Perception

If you’ve read my blog before, you may know that I’m an avid knitter. Not the most common hobby for a teenage male in America, but not the most absurd I’ve ever heard of either. I’d like to write tonight about self-perception, and I hope I’ll be able to explain how that ties into knitting momentarily.

People have certain beliefs about themselves that define who they are. These beliefs aren’t quite so complex as you’d imagine either. I think that I define myself primarily in two ways: statements of being, and statements of exclusion. For example: I do not like mushrooms. I like Star Wars.

Or, on a deeper level: I am alone. I am not good with people.

During this whole “college experience” I’ve begun noticing and testing certain of these statements about myself, and I’ve discovered that a surprising number of them are false. For instance, I do actually like mushrooms. I’d managed to talk myself into hating them for several years, but they’re pretty darn good.

I’ve gone through many hobbies in my teens, of which making chain mail armor and being a blacksmith stand out most prominently in my memory. As far as hobbies go, they’re pretty cool, and they weigh in pretty nicely on the manliness scale.

Problem is, I like knitting more.

Even though I’ve yearned to be a blacksmith since I was a kid reading fantasy books for the first time, it turns out that I might not be cut out for it.

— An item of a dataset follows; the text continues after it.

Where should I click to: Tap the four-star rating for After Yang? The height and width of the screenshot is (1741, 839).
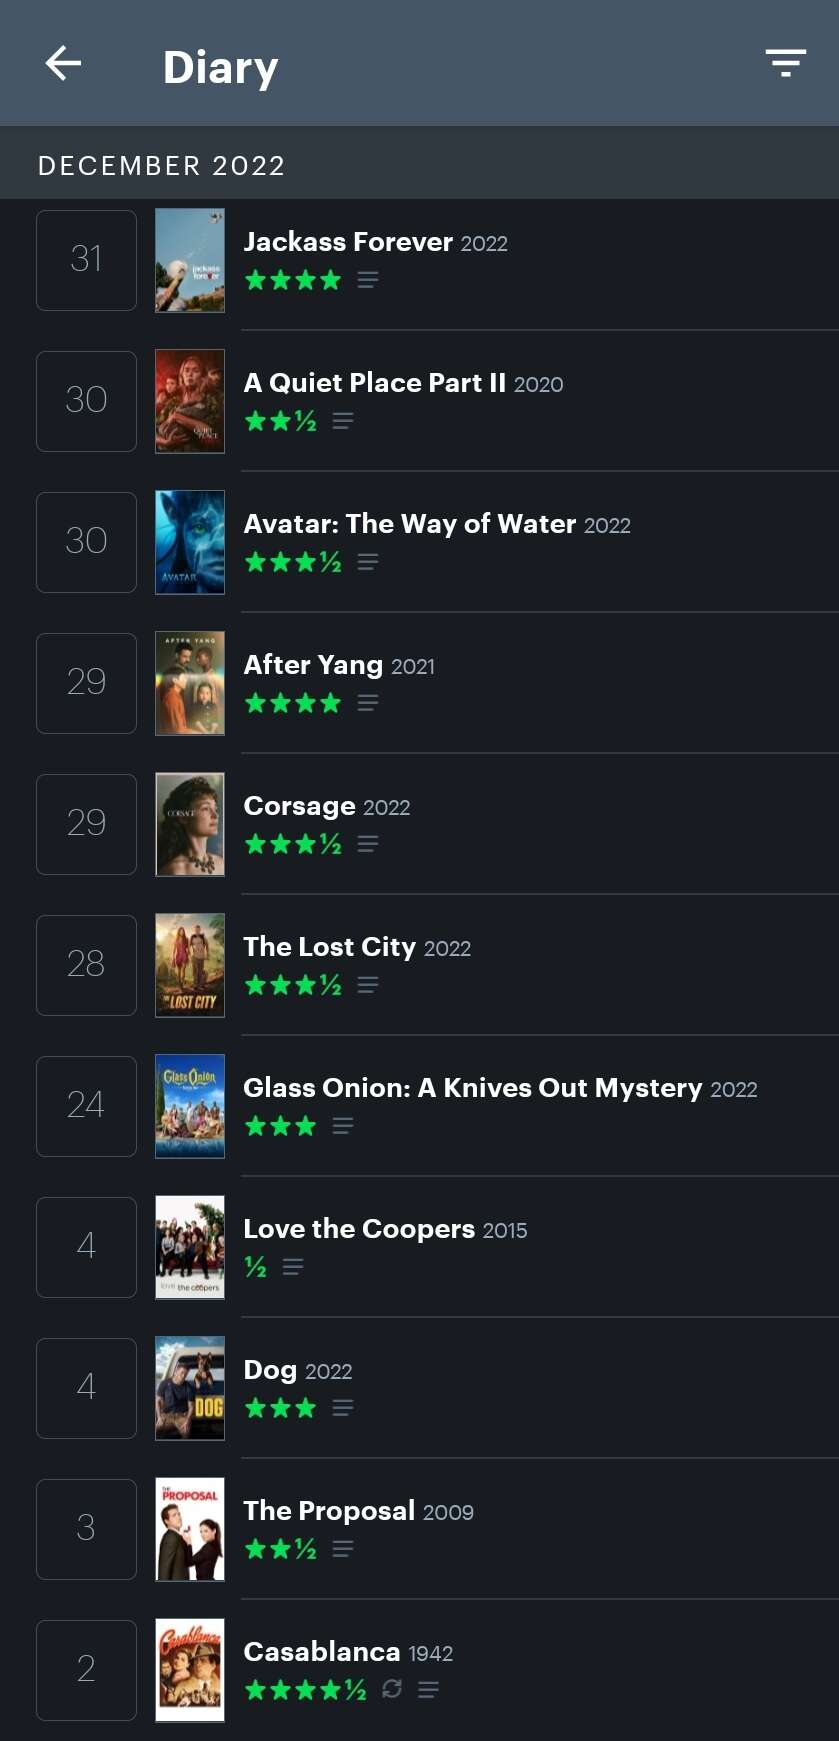tap(293, 704)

I’ve learned a lot from it, but I don’t love it and I’m not very good at it. If I worked hard at it I probably could become so, but why should I? I have something cheaper, more portable, and more useful that I enjoy more.

Even though knitting has all of that going for it, I’ve really wanted to abandon it in favor of being a blacksmith. Why? Recently, I figured it out: I wanted to be perceived as manly, and I didn’t want to accept that I am a knitter. I didn’t want to add that to my perception of myself because it didn’t strike me as being as “cool” as my other hobbies, even though knitting makes me happier.

I think I’ve safely navigated the waters of that identity crisis by now, but it’s still something that bears thinking about. Are there other aspects of myself about which I’m in denial?

I think that this might be a useful way of thinking about characterization for the purposes of writing too. Real people struggle with simple truths about themselves, so shouldn’t characters too? Perhaps I sense that short story in the works…?

Today’s First Sentence: I didn’t want to accept it, but the testament of the blood on my hands and the memories seared into my brain forced me to concede: I was a murderer.